------ DATASET ------

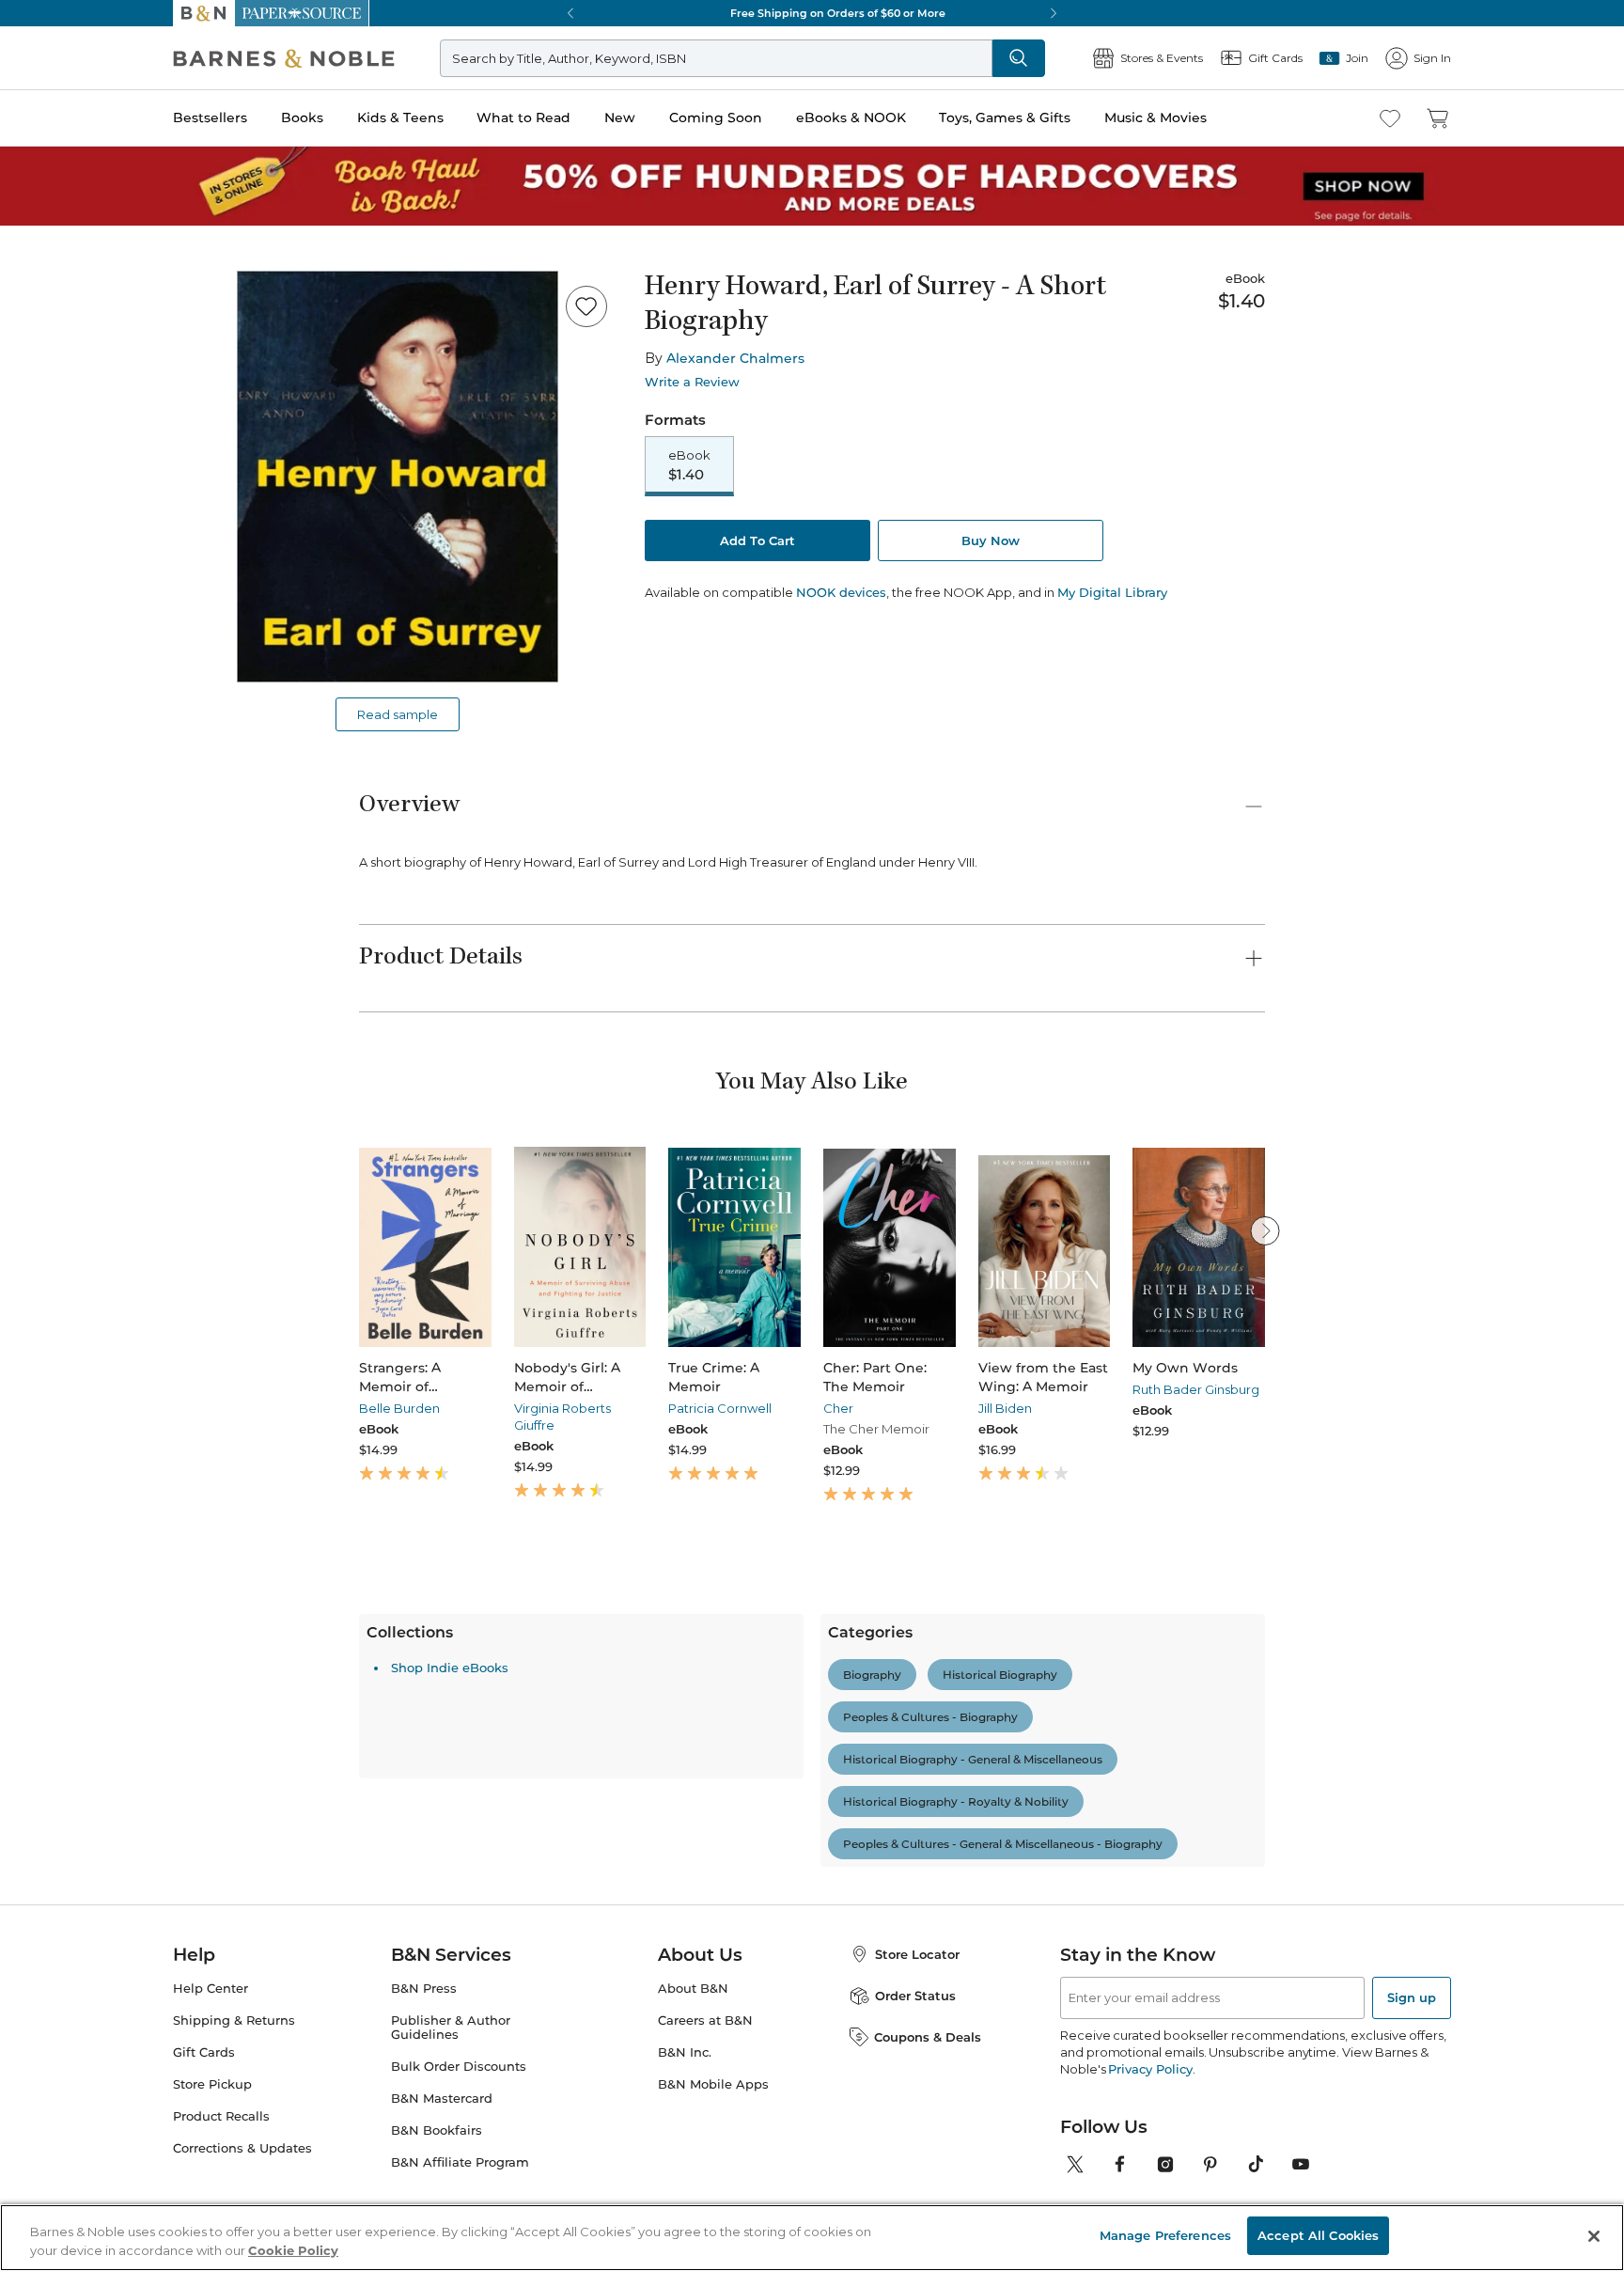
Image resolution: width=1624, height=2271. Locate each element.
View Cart (1573, 2157)
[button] (812, 1135)
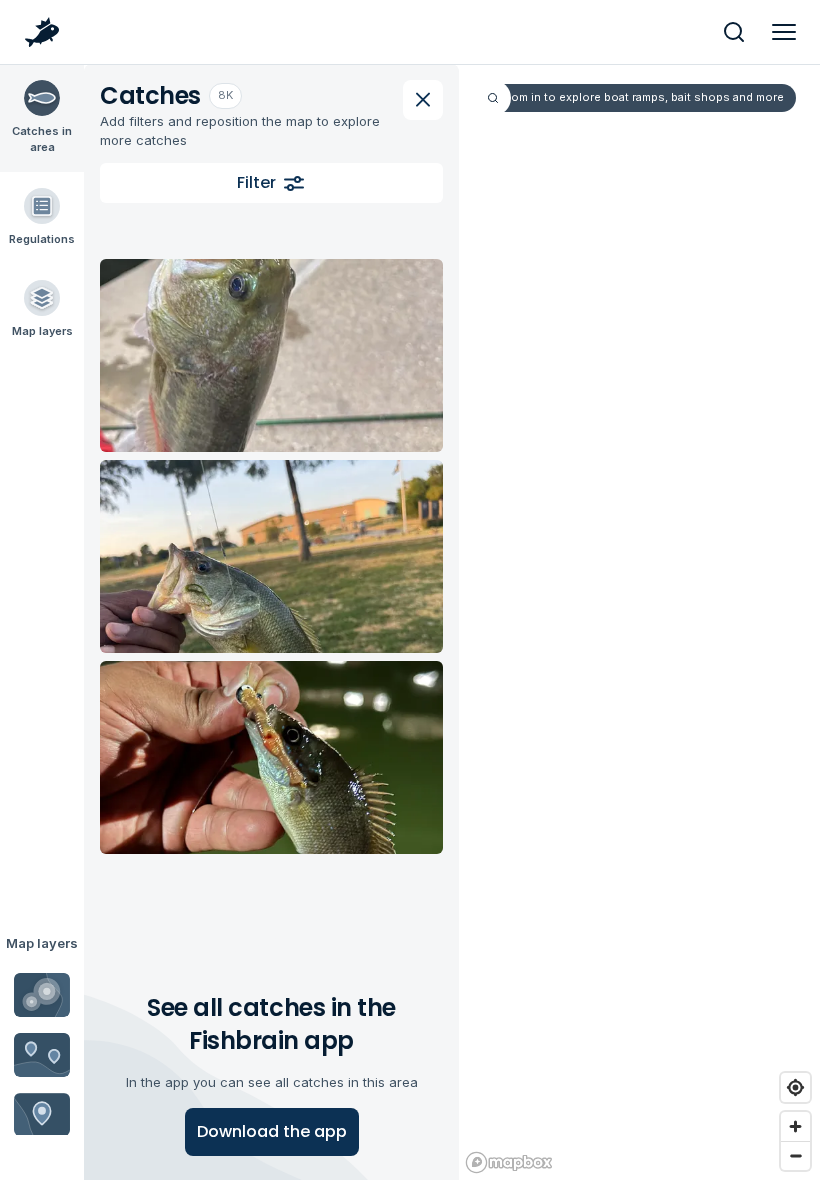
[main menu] (784, 32)
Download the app (272, 1131)
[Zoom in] (795, 1126)
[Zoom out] (795, 1155)
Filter (256, 182)
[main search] (734, 32)
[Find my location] (795, 1087)
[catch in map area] (271, 355)
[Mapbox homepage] (509, 1162)
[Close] (423, 100)
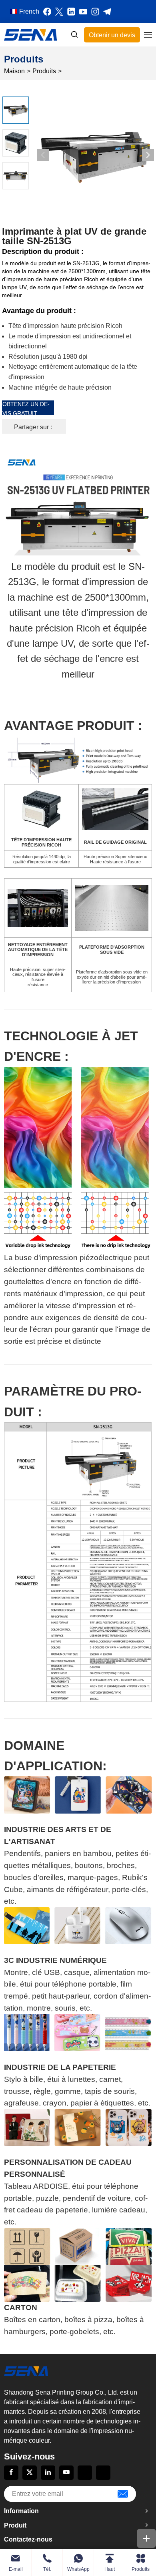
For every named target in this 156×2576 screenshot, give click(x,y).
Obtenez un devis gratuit (26, 408)
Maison (14, 71)
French (29, 11)
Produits (44, 71)
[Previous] (43, 155)
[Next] (148, 155)
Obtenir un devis (112, 35)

------

**YOUR OBJECTIVE**
Within the listing above, extract exactly the lines that run from the one containing "[catch in map area] (271, 355)" through the one containing "[Next] (148, 155)", excluding any pictures.

**FINISHED EXERCISE**
[catch in map area] (271, 355)
[Mapbox homepage] (509, 1162)
[Close] (423, 100)
For every named target in this 156×2576 screenshot, give click(x,y).
Obtenez un devis gratuit (26, 408)
Maison (14, 71)
French (29, 11)
Produits (44, 71)
[Previous] (43, 155)
[Next] (148, 155)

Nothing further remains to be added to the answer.